How extraction accuracy is measured – Tekst

Tekst measures how well an extraction model is performing by comparing the values it predicts against a test set of validated examples, field by field. This article explains how that score is calculated so you can interpret your accuracy and know which fields to improve.

If you have not built a test set yet, see the "Set up your first extraction model" article first.

Scoring happens per field

Unlike a classification model, which produces a single answer per message, an extraction model produces a value for every entity. So accuracy is measured at the field level first: for each test item, Tekst compares the predicted value of each field against the value you confirmed (the "ground truth").

The overall accuracy you see is the average across all fields of all test items. Because every field counts toward the average, a model can score well overall while still struggling with one specific field - which is why the per-field breakdown matters.

How values are compared

Not all fields are compared the same way, because an exact-character match is not always fair:

Text values are compared with fuzzy matching.
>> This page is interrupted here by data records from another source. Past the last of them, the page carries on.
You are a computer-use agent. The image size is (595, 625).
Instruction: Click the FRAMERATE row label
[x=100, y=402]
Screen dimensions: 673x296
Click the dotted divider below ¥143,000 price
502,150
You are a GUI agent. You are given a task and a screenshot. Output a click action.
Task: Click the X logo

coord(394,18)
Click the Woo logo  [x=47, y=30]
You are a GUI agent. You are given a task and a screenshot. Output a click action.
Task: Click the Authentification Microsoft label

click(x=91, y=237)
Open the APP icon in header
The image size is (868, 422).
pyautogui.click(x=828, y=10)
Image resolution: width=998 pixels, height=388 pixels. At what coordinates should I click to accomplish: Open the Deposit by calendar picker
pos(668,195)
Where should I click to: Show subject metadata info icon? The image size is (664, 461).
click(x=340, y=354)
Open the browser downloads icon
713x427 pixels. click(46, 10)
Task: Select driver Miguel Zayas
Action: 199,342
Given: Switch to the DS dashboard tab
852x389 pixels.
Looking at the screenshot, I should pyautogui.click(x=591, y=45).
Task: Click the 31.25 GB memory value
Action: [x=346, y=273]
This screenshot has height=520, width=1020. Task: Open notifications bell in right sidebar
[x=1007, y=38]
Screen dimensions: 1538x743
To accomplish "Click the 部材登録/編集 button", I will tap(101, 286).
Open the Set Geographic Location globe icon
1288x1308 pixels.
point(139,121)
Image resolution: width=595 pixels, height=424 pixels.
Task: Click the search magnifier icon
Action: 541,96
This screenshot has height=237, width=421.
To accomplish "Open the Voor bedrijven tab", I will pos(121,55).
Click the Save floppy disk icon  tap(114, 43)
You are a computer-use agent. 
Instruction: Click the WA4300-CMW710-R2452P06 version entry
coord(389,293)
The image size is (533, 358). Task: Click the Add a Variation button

The predicted text counts as correct when it is similar enough to the expected text, rather than requiring a character-perfect match. This avoids penalizing trivial differences such as spacing or punctuation.
Numbers and true/false values are compared exactly. They either match the confirmed value or they do not.

List fields

When an entity is a list (for example several line items), Tekst compares the predicted list against the expected one and also reports a too many count - the number of extra items the model returned that were not expected. This tells you whether the model is over-extracting.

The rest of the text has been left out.